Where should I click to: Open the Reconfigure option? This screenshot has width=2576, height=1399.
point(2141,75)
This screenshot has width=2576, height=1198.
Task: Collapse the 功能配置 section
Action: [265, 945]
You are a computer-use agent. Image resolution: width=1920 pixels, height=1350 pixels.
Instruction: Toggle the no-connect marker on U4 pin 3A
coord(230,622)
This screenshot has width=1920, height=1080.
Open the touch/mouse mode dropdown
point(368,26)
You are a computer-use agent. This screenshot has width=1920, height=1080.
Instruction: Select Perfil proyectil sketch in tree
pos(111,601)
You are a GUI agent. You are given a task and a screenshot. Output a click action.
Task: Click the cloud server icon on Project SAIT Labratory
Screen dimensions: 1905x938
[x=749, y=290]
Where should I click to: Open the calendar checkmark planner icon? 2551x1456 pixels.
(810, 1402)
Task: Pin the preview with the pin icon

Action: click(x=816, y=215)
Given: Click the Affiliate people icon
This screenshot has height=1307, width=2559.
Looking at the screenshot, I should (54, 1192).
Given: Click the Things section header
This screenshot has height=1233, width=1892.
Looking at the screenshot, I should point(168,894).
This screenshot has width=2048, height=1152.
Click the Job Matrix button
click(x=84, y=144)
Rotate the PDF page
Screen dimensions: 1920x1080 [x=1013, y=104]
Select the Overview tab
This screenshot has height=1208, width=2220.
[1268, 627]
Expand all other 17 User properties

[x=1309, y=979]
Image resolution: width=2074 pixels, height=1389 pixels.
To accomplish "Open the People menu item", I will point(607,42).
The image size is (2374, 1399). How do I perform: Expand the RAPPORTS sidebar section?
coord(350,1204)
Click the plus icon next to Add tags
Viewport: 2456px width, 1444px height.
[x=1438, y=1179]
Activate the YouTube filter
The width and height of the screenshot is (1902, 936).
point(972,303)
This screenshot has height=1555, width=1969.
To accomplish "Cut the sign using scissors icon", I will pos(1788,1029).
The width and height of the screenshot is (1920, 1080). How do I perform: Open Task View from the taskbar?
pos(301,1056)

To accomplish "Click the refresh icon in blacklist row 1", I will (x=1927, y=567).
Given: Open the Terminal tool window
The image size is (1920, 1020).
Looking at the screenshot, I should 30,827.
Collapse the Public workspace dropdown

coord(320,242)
------------------------
EXERCISE REQUIREMENTS » Return, with no change at all, every line in the entries above from the line containing "You are a computer-use agent. Image" through the line containing "This screenshot has height=1555, width=1969.".

YOUR SOLUTION »
You are a computer-use agent. Image resolution: width=1920 pixels, height=1350 pixels.
Instruction: Toggle the no-connect marker on U4 pin 3A
coord(230,622)
This screenshot has width=1920, height=1080.
Open the touch/mouse mode dropdown
point(368,26)
You are a computer-use agent. This screenshot has width=1920, height=1080.
Instruction: Select Perfil proyectil sketch in tree
pos(111,601)
You are a GUI agent. You are given a task and a screenshot. Output a click action.
Task: Click the cloud server icon on Project SAIT Labratory
Screen dimensions: 1905x938
[x=749, y=290]
Where should I click to: Open the calendar checkmark planner icon? 2551x1456 pixels.
(810, 1402)
Task: Pin the preview with the pin icon

Action: click(x=816, y=215)
Given: Click the Affiliate people icon
This screenshot has height=1307, width=2559.
Looking at the screenshot, I should (54, 1192).
Given: Click the Things section header
This screenshot has height=1233, width=1892.
Looking at the screenshot, I should point(168,894).
This screenshot has width=2048, height=1152.
Click the Job Matrix button
click(x=84, y=144)
Rotate the PDF page
Screen dimensions: 1920x1080 [x=1013, y=104]
Select the Overview tab
This screenshot has height=1208, width=2220.
[1268, 627]
Expand all other 17 User properties

[x=1309, y=979]
Image resolution: width=2074 pixels, height=1389 pixels.
To accomplish "Open the People menu item", I will point(607,42).
The image size is (2374, 1399). How do I perform: Expand the RAPPORTS sidebar section?
coord(350,1204)
Click the plus icon next to Add tags
Viewport: 2456px width, 1444px height.
[x=1438, y=1179]
Activate the YouTube filter
The width and height of the screenshot is (1902, 936).
point(972,303)
This screenshot has height=1555, width=1969.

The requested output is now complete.